- **What to work on**:
Leave every picture out, and give again exactly the lines from the one containing "At what coordinates" through the end of the listing.

_ _ _ _ _ _ _

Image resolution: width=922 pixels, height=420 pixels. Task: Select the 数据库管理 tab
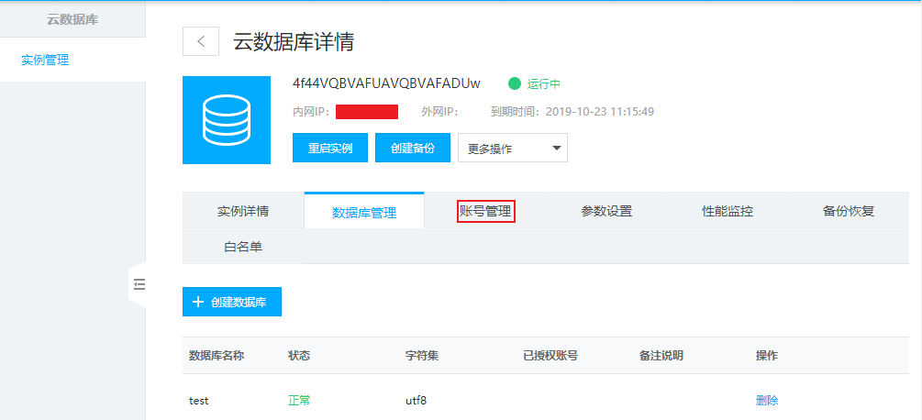point(364,212)
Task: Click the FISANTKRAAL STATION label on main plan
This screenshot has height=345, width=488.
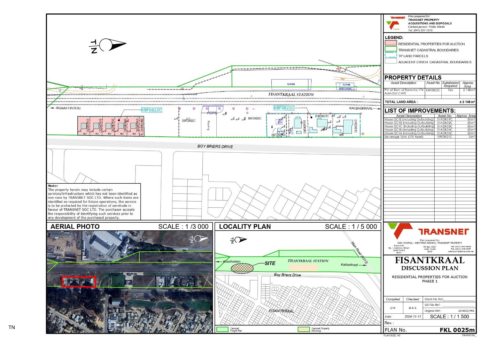Action: tap(291, 95)
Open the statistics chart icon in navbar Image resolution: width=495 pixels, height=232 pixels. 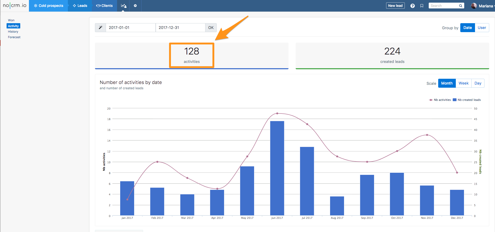tap(123, 6)
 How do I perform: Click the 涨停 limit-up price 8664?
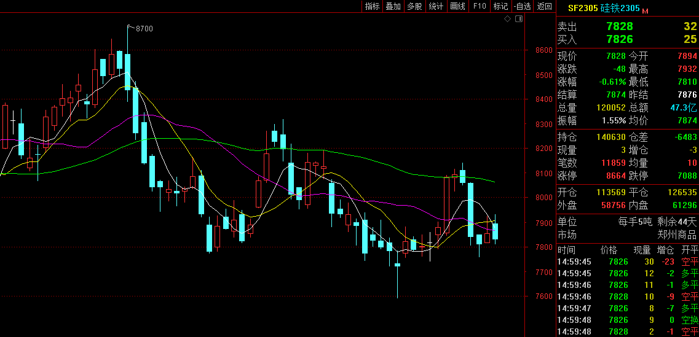[615, 176]
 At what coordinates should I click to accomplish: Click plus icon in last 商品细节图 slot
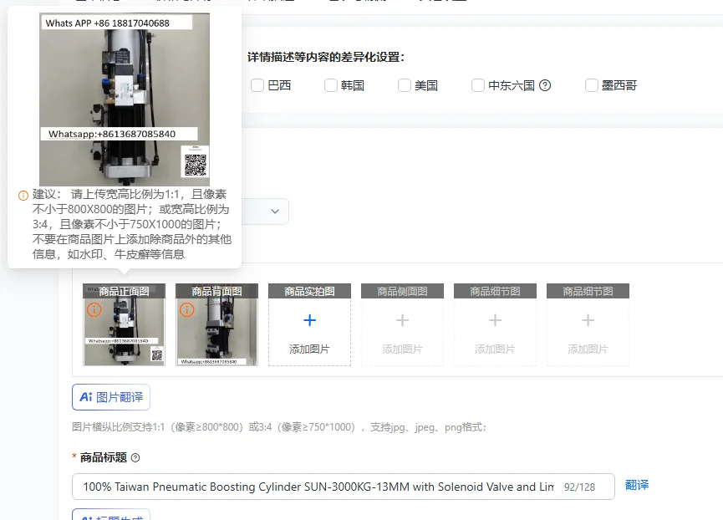point(588,320)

_ _ _ _ _ _ _

- **Result of this task**:
 At what coordinates should I click to accomplish: Click plus icon in last 商品细节图 slot
point(588,320)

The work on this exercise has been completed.